Welcome to Our Home (Cubicle not Included)

yes, i have a mouth

that detests these cubicles

because i teach. duh

if i lose my job

because of my opinion

i will find a way

for people to see

that communication works

if you just try it.

Endless Truth

reality hits:

school supply shopping, grading.

at least there’s a pool.

Two-Sided

The Eritrean immigrants asked me, and then apologized profusely when I told them I turned 41 yesterday, for my ID at the liquor store today.

“Just because I am wearing a high school T-shirt does not mean I am in high school,” I attempted to joke. “I am a teacher at a high school, not a student.”

I tried to reassure them. “You’re just doing your job. Don’t apologize.” I hadn’t pulled in an ounce or a sip of wine yet. I carried my Riesling and 12-pack of Blue Moon the six blocks back home, gathering all my steps and burning all my calories before settling into a flurry of Friday tears.

My puppy and my daughters awaited me, pestering me for kisses (puppy) and dinner (teens). Mythili, as always, took charge, grilling pepper jack and cheddar-with-jam sandwiches, heating up our Friday-cop-out tomato soup while her mother paced the living room with her Riesling and screamed and cried, transcript search coming up empty, Facebook chat verifying that sixteen years into teaching, a master’s degree, thirty-six credits beyond a master’s degree, and a three-day teacher strike, had led her all to a salary less than what she’s making now.

The form to verify my “lost” credentials requires a two-sided copy of a transcript that I hand-carried six years ago and placed in a human resources officer’s hands.

The waiting period for the said transcript, if ordered today (done) from the university is fifteen business days.

The time I have to post a double-sided grievance to my school district is thirty actual days.

On the backside of a transcript is a watermarked imprint of how any given university determines eligibility.
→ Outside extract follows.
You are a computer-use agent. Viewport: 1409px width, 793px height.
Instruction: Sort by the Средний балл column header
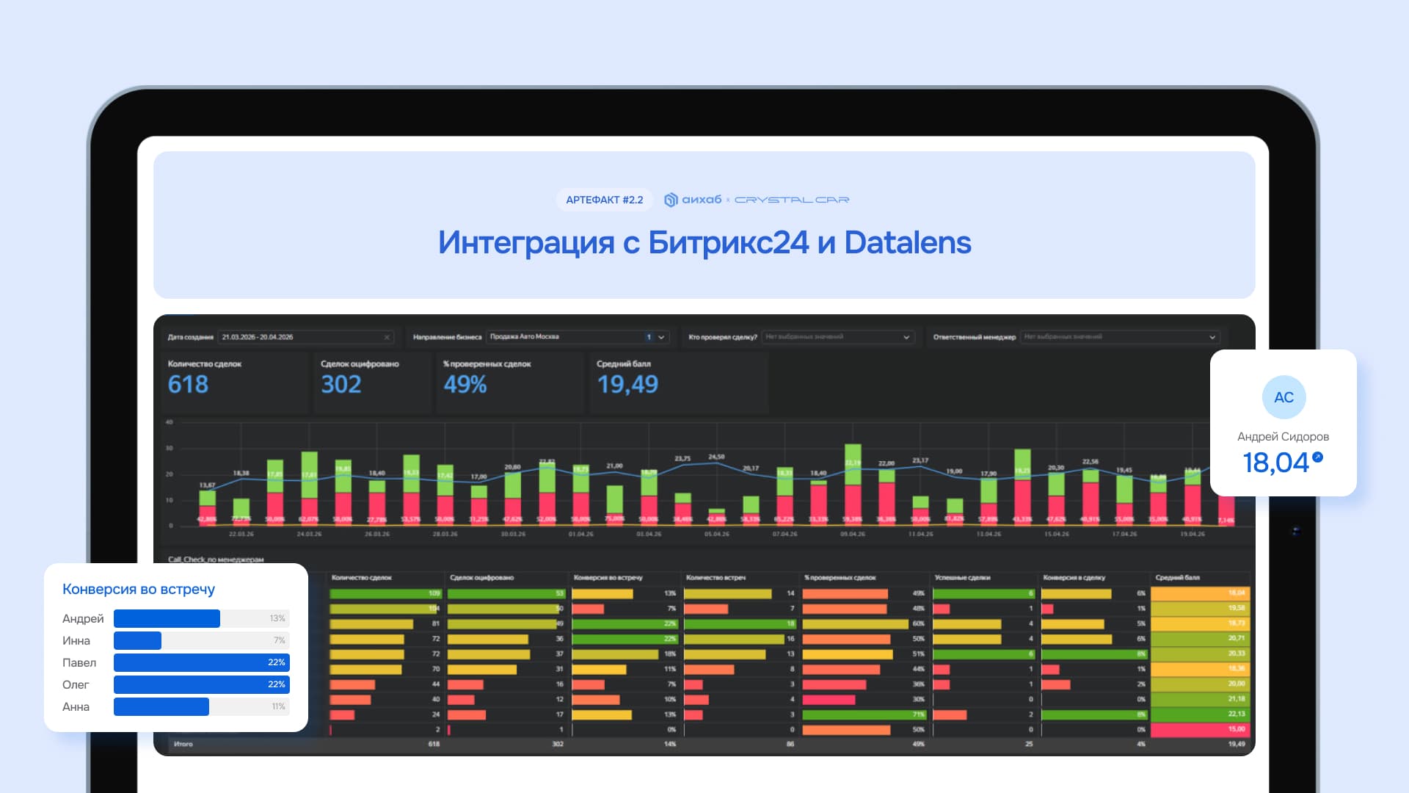coord(1177,578)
A description of credits. A copyright. A promise of authenticity.

But no. Actual. Credits.

Words.

Truths.

My school district, my world, our America, is two-sided.

Get your education… so you can pay loans for the rest of your life. 

Advertise (through movies and media) to the world how attainable the American Dream is… until anyone with a skin tone darker than Northern European comes and realizes that slavery is real, present, and unforgiving. 

Jump through every damn hoop to save a section of your soul with 150 kids every day… just so that bureaucracy can take it away.  

Upload your life into a system so unforgiving that you will wonder why you teach… Until, two sides later, you remember why you teach:

Your daughter dancing with the rainbow of humanity at this high school.

Immigrants’ voices sharing their poetic souls all day long so that even the most disengaged students put their phones away. 

Students celebrating art with as much gusto as cheering on the soccer team.

How two-sided the soul becomes when asked, Why do I teach? 

Why do I put myself through this constant criticism?

Why do I accept such a pathetic salary?

The answer is two-sided.

Because I love them more than money.

Because I spent the money to be here with them.

It’s not really a coin or a toss. It’s just the other side of the story.